Senghor est le chantre de la négritude, mais aussi l'apôtre et l'un des pères de la Francophonie. Dès 1948, il émet le voeu de voir se créer «un Commonwealth à la française». En 1966, dans une conférence à Québec, il attribue au projet francophone une dimension politique manifeste et l'attachement à la langue française. En 1968, l'Organisation commune africaine et malgache conçoit le projet d'une Agence de coopération culturelle et technique «qui réunirait les États utilisant la langue française». En 1970, elle est créée pour faire la promotion et diffuser des cultures francophones mais aussi d'intensifier la coopération entre les pays membres.
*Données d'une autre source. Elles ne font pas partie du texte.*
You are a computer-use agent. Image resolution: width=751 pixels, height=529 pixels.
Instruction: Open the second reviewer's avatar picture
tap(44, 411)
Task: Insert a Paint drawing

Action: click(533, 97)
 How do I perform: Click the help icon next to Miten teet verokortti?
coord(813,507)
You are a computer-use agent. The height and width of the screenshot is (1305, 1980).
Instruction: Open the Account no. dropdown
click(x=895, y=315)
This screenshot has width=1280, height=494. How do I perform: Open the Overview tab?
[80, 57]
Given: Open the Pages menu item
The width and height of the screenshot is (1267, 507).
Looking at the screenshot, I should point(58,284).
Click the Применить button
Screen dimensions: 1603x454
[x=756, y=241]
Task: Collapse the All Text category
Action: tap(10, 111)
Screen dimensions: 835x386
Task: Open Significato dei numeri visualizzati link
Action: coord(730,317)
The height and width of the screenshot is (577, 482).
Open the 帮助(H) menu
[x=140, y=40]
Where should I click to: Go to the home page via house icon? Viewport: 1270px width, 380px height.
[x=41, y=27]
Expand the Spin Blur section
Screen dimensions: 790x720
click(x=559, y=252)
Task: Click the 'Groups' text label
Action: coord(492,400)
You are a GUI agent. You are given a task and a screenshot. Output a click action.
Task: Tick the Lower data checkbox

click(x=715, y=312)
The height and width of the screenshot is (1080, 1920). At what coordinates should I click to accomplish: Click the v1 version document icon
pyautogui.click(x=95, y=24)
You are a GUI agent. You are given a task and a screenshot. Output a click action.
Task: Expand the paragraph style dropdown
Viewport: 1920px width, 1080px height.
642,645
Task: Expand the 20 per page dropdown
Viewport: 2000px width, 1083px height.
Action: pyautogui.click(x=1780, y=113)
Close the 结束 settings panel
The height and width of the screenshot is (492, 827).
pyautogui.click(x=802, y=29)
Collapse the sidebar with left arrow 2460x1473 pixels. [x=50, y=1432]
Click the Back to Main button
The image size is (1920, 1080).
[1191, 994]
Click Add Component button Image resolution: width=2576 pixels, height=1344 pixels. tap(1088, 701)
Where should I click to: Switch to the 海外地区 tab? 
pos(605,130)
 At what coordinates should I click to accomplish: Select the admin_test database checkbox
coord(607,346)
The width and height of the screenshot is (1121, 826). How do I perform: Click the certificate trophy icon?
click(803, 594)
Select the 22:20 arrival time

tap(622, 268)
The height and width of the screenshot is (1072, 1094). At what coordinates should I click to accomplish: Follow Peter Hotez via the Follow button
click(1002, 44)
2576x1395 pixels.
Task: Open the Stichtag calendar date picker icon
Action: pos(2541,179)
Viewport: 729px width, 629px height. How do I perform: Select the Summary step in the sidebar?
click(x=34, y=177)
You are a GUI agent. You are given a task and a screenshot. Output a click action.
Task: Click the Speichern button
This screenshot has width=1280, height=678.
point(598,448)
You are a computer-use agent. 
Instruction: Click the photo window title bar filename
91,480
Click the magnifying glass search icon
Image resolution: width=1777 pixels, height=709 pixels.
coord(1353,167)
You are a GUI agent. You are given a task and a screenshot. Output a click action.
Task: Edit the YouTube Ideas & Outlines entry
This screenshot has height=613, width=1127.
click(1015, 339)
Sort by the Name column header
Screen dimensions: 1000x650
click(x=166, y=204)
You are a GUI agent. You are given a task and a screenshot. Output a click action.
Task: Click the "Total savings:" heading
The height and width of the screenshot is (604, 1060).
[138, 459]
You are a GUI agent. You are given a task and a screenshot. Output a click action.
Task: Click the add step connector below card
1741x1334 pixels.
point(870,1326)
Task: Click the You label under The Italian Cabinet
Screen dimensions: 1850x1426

Le premier secrétaire général fut le Québécois Jean-Marc Léger.

En 1986, le président français François Mitterrand réunit pour la première fois le «Sommet de la Francophonie» à Versailles auquel participaient 42 chefs d'États et de gouvernements. On y a déterminé les domaines de coopération: développement, langue, culture, science... Depuis, 14 autres Sommets ont eu lieu, dont à Québec, en 1987 et 2008, et à Moncton, en 1999.

En 1995, on a créé le poste de Secrétaire général de la Francophonie dont le premier titulaire fut l'Égyptien Boutros Boutros-Ghali (1997-2002), ancien Secrétaire général des Nations-unies. En 2002, l'ex-président du Sénégal Abdou Diouf en devient le deuxième, poste qu'il occupera pendant 12 ans.

En 2005, Diouf hérite d'une nouvelle charte de la Francophonie, réforme les structures et le fonctionnement de l'institution, la dénomme désormais l'Organisation internationale de la Francophonie (OIF) et consolide sa dimension politique en greffant à ses domaines traditionnels de coopération multilatérale, les thématiques de paix, de démocratie et des droits de l'homme. Il a fait beaucoup avancer les choses dans ces champs. Mais il reste encore beaucoup de chemin à parcourir, car bon nombre d'États africains francophones demeurent toujours des dictatures ou des «démocratures», ce néologisme signifiant la dictature maquillée et démocratie truquée.

La nouvelle Secrétaire générale de l'OIF a dit que l'une de ses priorités est le développement. Mais elle aura aussi pour défi de faire avancer la démocratie et l'État de droit en Afrique francophone, car «le développement n'est pas la cause, il est la conséquence de la démocratie».